**What is asked:**
Select every line of the entries below that contains the string "sample", and copy each one.

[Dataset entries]
## start
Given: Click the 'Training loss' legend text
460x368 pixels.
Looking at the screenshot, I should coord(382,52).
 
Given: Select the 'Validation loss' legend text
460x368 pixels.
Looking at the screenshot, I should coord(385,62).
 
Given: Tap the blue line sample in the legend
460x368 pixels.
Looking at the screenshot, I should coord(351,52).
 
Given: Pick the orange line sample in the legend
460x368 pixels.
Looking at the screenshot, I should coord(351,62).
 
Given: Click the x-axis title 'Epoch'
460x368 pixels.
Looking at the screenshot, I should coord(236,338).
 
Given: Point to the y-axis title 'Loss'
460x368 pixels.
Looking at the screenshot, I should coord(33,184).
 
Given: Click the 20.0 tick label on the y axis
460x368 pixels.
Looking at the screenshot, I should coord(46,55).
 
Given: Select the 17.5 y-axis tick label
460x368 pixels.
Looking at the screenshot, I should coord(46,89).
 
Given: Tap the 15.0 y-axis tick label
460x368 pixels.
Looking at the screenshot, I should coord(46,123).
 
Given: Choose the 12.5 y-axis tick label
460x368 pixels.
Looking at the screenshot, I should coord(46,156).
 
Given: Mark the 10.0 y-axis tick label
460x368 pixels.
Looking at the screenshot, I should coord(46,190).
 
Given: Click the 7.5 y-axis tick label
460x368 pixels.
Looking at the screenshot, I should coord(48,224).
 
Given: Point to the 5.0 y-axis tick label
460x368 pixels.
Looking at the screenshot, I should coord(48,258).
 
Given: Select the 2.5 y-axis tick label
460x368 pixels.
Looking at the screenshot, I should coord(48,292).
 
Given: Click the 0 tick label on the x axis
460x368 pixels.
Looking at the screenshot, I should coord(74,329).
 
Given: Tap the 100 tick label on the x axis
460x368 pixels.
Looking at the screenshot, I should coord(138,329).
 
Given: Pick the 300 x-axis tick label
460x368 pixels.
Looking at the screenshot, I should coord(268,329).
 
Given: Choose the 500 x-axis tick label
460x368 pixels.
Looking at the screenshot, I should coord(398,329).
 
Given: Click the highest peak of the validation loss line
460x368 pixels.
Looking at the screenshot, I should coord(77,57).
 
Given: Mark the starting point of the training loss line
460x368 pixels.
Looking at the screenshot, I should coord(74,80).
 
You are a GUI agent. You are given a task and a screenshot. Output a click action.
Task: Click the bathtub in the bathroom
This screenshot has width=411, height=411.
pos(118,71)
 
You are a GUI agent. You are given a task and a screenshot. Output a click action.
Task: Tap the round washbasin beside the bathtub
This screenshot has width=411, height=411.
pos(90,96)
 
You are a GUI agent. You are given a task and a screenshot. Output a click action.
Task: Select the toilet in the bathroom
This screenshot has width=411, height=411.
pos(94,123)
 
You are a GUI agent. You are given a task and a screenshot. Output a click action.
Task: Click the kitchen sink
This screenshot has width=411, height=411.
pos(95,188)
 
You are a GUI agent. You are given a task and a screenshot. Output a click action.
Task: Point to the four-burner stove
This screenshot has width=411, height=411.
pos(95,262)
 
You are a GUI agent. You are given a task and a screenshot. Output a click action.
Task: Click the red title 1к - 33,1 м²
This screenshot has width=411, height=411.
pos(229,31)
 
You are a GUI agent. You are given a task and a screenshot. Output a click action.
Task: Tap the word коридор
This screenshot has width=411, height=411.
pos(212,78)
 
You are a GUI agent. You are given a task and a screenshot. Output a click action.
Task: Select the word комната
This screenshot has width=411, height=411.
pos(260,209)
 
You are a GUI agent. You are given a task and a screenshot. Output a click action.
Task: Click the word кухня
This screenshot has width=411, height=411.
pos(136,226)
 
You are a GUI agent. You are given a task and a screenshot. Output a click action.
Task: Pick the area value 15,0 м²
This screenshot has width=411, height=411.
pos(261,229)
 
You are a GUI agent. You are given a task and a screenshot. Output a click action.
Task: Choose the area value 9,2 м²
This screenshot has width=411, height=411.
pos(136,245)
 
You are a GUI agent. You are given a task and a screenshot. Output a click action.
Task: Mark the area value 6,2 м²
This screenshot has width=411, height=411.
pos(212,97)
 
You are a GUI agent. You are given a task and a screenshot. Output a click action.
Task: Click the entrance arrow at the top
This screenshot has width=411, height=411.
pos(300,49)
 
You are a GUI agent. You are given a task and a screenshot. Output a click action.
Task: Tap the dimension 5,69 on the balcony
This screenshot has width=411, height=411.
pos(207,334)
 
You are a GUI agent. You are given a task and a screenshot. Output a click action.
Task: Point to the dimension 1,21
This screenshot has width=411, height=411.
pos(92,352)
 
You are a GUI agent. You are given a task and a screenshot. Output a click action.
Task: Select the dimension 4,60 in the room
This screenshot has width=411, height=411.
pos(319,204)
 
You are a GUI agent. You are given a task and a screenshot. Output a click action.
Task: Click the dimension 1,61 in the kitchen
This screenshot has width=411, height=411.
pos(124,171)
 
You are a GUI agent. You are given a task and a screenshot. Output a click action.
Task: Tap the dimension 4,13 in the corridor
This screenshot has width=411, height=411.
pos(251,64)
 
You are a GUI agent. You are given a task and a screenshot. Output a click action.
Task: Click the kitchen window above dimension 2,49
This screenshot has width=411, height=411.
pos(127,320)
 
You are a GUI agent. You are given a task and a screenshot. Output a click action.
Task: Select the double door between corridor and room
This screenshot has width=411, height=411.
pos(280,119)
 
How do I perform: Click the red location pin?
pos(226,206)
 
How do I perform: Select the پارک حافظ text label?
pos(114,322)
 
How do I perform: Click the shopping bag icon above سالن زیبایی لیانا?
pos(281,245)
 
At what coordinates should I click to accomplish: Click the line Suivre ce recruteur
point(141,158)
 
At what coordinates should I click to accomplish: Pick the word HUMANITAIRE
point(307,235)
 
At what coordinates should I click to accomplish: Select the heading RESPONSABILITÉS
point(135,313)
## end
**Answer to this exercise:**
Given: Tap the blue line sample in the legend
Given: Pick the orange line sample in the legend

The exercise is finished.